How to be a dumbass, by Jamie Zawinski, age 12:

Yeah, I could go back to the store and spend half an hour fighting with them over it, but I have just now discovered that I would gladly pay the price of the shredder merely to not need to have that fight with someone.

That's the end of my story, such as it is, but it inspired some other folks to send me their own shredder stories, which I will share with you here:

sungo wrote:

Last time i bought a shredder, i got one of those big industrial "body disposal" wood chipper kinda shredders. Yeah, I shredded the receipt too. But i needed to prove that it actually could process large quantities of paper AND staples. So I shredded the manual. With this shredder, I discovered if you held the manual still, the shredder would lift itself off the floor and climb the manual in its hungry attempt to EAT my HAND.

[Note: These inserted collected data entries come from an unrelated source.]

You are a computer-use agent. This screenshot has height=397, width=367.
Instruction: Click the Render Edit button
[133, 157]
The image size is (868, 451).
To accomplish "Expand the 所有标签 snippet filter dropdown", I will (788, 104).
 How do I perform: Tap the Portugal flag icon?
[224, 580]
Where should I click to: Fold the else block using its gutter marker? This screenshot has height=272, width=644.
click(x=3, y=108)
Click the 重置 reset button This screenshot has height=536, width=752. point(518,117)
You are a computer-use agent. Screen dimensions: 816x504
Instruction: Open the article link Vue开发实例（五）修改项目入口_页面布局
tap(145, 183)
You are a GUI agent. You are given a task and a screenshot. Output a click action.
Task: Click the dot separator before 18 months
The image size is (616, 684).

I like shredders a lot. my current job outsources it shredding to make sure it gets done properly. Is it a sign that you work for THE MAN when you can't be trusted to shred sensitive documents by yourself?

jackbrinks wrote:

When I was working for the gub'ment in a former life we had to shred about 100lbs of books a month. Way too much for any office shredder I've ever seen. Onsite there was a small building about the size of a studio apartment that housed only a shredder. The official name was "The Destruction Facility."

The machine was a permanent fixture, bolted to the floor and weighing easily a few thousand pounds. It had a main shredding chamber that was fed by a 10' long conveyor belt like you see in the supermarket. The chamber had a central axle which contained a spindle of 2' long metal... claws? That would get going fast enough that they'd just tear apart anything that came their way and keep churning it around until it was small enough to fit through the filter and pass through the ducts that went up through the ceiling and fed out to a dumpster behind the building.

One person had to hang out by the dumpster as the end product, which was the size of fine dryer lint, came out of the chute and hose it down so that the wind didn't blow it away.

Inside the building you had to wear flightline-quality ear protection. Way too loud to talk in there when the machine was going.

The best part was how much you could feed into the machine. We threw 100+ page soft-bound manuals in there as fast as we could lay them on the conveyor belt without stacking them and the machine never even coughed. You could seriously get rid of bodies ala Fargo with this thing -- or so I'd speculate.